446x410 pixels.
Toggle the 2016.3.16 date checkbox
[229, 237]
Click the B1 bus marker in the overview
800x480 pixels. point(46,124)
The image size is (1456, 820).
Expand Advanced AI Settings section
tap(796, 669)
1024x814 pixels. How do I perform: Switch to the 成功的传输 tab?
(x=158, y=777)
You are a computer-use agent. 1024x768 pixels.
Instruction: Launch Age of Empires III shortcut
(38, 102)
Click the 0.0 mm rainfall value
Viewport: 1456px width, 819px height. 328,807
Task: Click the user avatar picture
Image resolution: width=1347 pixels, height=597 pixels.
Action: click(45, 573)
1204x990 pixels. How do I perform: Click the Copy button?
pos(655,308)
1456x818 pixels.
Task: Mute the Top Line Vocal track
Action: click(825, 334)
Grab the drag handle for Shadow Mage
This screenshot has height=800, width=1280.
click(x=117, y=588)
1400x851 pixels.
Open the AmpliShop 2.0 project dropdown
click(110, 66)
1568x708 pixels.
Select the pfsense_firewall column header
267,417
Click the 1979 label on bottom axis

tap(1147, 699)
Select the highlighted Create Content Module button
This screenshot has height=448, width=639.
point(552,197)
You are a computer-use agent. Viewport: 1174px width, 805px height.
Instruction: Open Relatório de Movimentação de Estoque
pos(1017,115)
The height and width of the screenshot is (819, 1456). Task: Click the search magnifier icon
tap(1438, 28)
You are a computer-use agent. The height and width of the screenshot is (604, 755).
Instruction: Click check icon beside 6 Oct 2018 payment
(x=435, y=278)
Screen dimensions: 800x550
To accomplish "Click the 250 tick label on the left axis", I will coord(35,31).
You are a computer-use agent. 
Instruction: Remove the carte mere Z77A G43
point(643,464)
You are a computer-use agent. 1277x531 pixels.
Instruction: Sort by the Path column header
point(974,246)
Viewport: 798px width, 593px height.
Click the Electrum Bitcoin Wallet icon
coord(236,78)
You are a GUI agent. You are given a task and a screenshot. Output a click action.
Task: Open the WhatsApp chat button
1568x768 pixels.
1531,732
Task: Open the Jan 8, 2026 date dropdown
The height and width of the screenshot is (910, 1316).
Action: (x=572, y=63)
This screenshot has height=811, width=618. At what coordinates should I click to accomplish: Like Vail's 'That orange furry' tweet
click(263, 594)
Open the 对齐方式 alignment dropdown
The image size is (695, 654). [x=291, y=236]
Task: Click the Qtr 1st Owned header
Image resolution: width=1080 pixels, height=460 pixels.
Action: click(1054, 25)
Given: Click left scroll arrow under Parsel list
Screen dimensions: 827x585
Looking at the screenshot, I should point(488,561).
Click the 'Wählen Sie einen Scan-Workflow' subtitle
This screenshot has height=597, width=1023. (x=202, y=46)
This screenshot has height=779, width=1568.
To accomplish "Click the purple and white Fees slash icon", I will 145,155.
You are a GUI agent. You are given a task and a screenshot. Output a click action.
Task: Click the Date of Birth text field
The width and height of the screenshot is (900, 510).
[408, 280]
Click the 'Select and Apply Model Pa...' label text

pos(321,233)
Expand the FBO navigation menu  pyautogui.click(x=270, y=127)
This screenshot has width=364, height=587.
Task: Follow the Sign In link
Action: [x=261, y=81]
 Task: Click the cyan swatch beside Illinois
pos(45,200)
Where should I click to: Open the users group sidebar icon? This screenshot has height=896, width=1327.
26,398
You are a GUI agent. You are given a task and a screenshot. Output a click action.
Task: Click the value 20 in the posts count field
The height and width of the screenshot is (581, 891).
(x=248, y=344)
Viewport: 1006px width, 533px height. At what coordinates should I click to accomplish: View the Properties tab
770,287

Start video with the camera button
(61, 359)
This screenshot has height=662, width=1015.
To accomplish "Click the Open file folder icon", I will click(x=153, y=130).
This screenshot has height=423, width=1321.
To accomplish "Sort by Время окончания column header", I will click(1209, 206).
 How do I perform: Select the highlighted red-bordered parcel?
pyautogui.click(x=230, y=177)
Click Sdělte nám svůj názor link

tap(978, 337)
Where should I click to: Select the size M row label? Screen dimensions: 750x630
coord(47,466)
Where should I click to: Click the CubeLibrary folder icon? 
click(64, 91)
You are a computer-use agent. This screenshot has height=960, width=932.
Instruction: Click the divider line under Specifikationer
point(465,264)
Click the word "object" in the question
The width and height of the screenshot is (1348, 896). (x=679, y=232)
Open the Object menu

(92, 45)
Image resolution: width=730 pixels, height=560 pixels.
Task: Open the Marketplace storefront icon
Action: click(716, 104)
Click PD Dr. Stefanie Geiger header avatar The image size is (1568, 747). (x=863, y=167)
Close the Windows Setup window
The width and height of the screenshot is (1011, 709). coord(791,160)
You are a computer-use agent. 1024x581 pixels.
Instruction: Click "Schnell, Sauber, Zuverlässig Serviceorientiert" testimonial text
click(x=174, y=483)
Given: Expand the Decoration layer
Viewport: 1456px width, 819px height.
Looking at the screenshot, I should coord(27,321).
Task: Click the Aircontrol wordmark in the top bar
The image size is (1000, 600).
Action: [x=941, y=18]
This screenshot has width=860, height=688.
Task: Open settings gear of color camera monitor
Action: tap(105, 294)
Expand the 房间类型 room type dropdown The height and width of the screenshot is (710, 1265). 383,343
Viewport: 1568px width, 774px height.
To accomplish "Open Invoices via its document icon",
# # #
In everything from the line containing "The image size is (1456, 820)." down to the line containing "coord(236,78)", change "computer-use agent" to "screen assistant" and write out those lines with nothing else altered.

• Complete response:
The image size is (1456, 820).
Expand Advanced AI Settings section
tap(796, 669)
1024x814 pixels. How do I perform: Switch to the 成功的传输 tab?
(x=158, y=777)
You are a screen assistant. 1024x768 pixels.
Instruction: Launch Age of Empires III shortcut
(38, 102)
Click the 0.0 mm rainfall value
Viewport: 1456px width, 819px height. 328,807
Task: Click the user avatar picture
Image resolution: width=1347 pixels, height=597 pixels.
Action: click(45, 573)
1204x990 pixels. How do I perform: Click the Copy button?
pos(655,308)
1456x818 pixels.
Task: Mute the Top Line Vocal track
Action: click(825, 334)
Grab the drag handle for Shadow Mage
This screenshot has height=800, width=1280.
click(x=117, y=588)
1400x851 pixels.
Open the AmpliShop 2.0 project dropdown
click(110, 66)
1568x708 pixels.
Select the pfsense_firewall column header
267,417
Click the 1979 label on bottom axis

tap(1147, 699)
Select the highlighted Create Content Module button
This screenshot has height=448, width=639.
point(552,197)
You are a screen assistant. Viewport: 1174px width, 805px height.
Instruction: Open Relatório de Movimentação de Estoque
pos(1017,115)
The height and width of the screenshot is (819, 1456). Task: Click the search magnifier icon
tap(1438, 28)
You are a screen assistant. The height and width of the screenshot is (604, 755).
Instruction: Click check icon beside 6 Oct 2018 payment
(x=435, y=278)
Screen dimensions: 800x550
To accomplish "Click the 250 tick label on the left axis", I will coord(35,31).
You are a screen assistant. 
Instruction: Remove the carte mere Z77A G43
point(643,464)
You are a screen assistant. 1277x531 pixels.
Instruction: Sort by the Path column header
point(974,246)
Viewport: 798px width, 593px height.
Click the Electrum Bitcoin Wallet icon
coord(236,78)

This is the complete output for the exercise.